In silence I held out my hand to him, and assisted him to enter.

“Like me,” he resumed, “I suppose, you could not sleep.”

“Utterly impossible,” replied I; “but what brings you here—has anything occurred?”

“Nothing,” returned Archer; “Oaklands retired early, as he said he wished to be alone, and I followed his example, but could not contrive to sleep. I don't know how it is, I was engaged in an affair of this nature once before, and never cared a pin about the matter; but somehow I have got what they call a presentiment that harm will come of to-morrow's business. I saw that man, Wilford, for a minute yesterday, and I know by the expression of his eye that he means mischief; there was such a look of fiendish triumph in his face when he found the challenge was accepted—if ever there was a devil incarnate, he is one.”

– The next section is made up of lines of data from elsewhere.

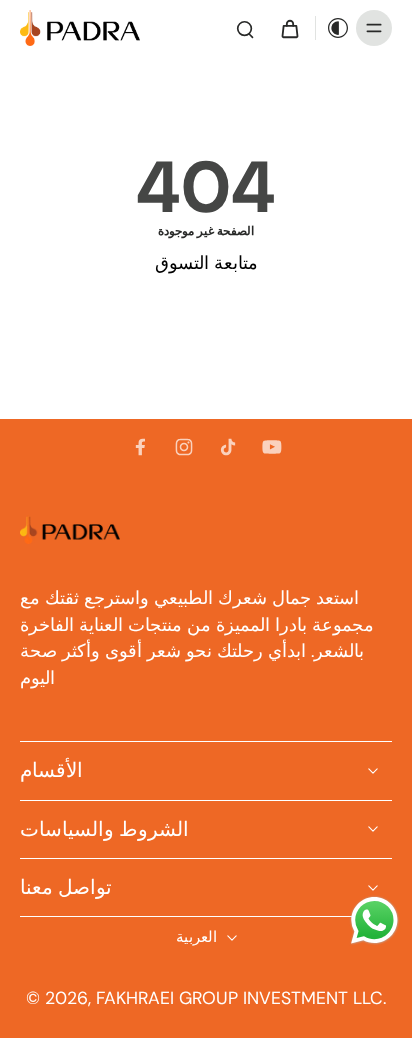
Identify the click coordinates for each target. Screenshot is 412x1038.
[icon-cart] (289, 28)
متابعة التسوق (206, 263)
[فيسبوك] (140, 447)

A sigh was my only answer, for his words were but the echo of my forebodings.

“Now I will tell you what brought me here,” he continued; “don't you think that we ought to have a surgeon on the ground, in case of anything going wrong?”

“To be sure,” replied I; “I must have been mad to have forgotten that it was necessary—what can be done?—it is not every man that would choose to be mixed up with such an affair. Where is it that William Ellis's brother (Ellis of Trinity Hall, you know) has settled?—he told me he had purchased a practice somewhere in our neighbourhood.”

“The very man, if we could but get him,” replied Archer; “the name of the village is Harley End; do you know such a place?”